Я видел, как они творили чудеса: кто-то заговаривал воду, кто-то лечил людей дымом, кто-то рисовал углём знаки на полу и пел полушёпотом.
Они уважали Бабу Калю. Когда мы приходили, мужчины вставали, женщины кланялись, дети замолкали. Они менялись с ней опытом, делились словами, заговорами, рецептами. А я впитывал всё – молча, глазами, сердцем.
Но самым волшебным всегда оставался лес. Утром, перед тем как войти в чащу, Баба Каля останавливалась, закрывала глаза и начинала тихо шептать.
Это был её шёпоток. Я не понимал слов, да и не нужно было. Сама природа понимала.
После этого грибы будто сами вылезали из земли – поднимались из-под мха, выглядывали из-под опавших листьев, ложились ей в ладони.
Ягоды – будто светились из глубины травы. «Лес – он как человек, – говорила она, – если с ним по-хорошему, он всё
тебе покажет».
А вечером – сказки. Мы сидели у печки, и она рассказывала не истории, а живые миры.
Однажды, когда она говорила про девочку, потерявшую зрение и нашедшую его через голос птицы, я вдруг заметил: из-под пола вылезла мышка. Села у печки, напротив нас, и замерла. Она не ела, не бегала – просто слушала. Я не шелохнулся.
До сих пор думаю: это была настоящая мышка? Или это была сказка, которая ожила? Я тогда погрузился в мир бабкиных слов так глубоко, что реальность и фантазия переплелись. Может, и это была правда.
Баба Каля учила меня видеть. Не глазами, не головой – а всем собой. Через землю, запах, слово, прикосновение. Я ещё не знал, но именно тогда начался мой путь.
Часть 2. Карта, которой нет на свете
После смерти бабы Кали в доме будто стало темно, даже днём.

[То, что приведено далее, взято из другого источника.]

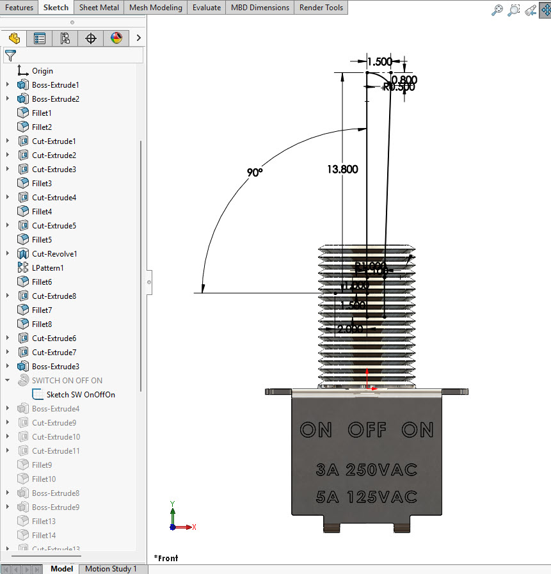Open the Motion Study 1 tab
Screen dimensions: 551x574
click(111, 568)
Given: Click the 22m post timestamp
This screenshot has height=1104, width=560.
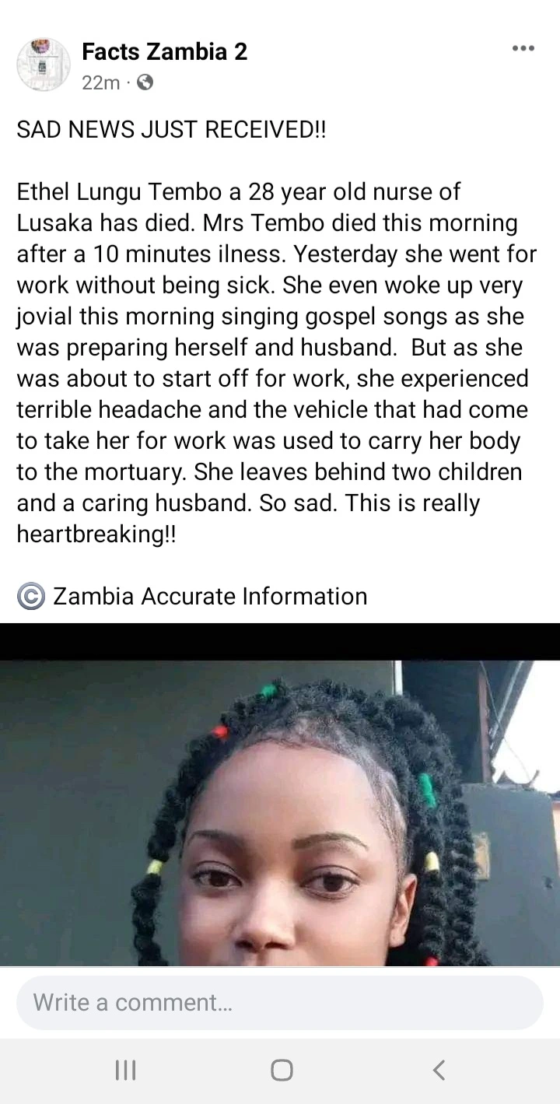Looking at the screenshot, I should (100, 82).
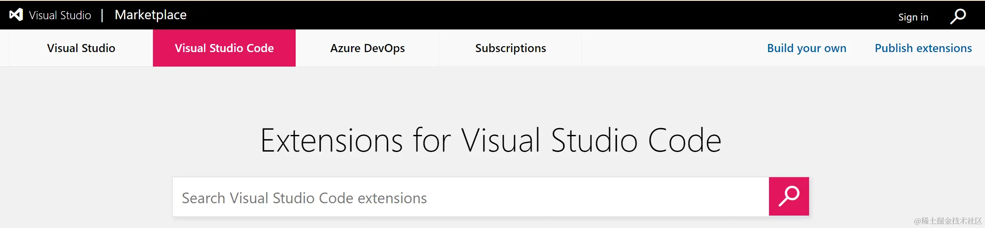The height and width of the screenshot is (228, 985).
Task: Click Sign in
Action: [x=913, y=17]
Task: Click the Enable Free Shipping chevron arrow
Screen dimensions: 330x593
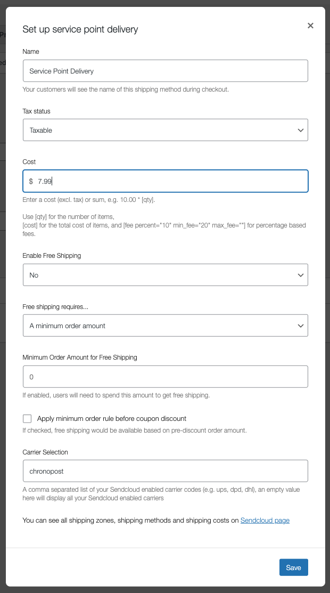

Исчез не только её голос, исчез сам ритм жизни – тот, что звучал в её шёпотках, в походке по утренней росе, в тишине между словами.
Печка ещё держала её тепло, половицы скрипели так же, но воздух был другим. И лес – он замолчал. Словно кто-то повернул ключ и спрятал дверь.
Я много лет не возвращался в Бедришку. Учёба, работа, суета.
Но внутри всё это время что-то звенело. Звук был тонкий, как натянутая леска, и я чувствовал его особенно сильно, когда слышал старинные песни, когда держал в руках старую книгу, когда кто-то начинал говорить так, как говорили только бабки в детстве – не словами, а смыслом.
Я стал искать. Сначала – по памяти. Потом – по книгам. Перечитывал Афанасьева, Бажова, исследовал этнографические дневники, ездил в архивы.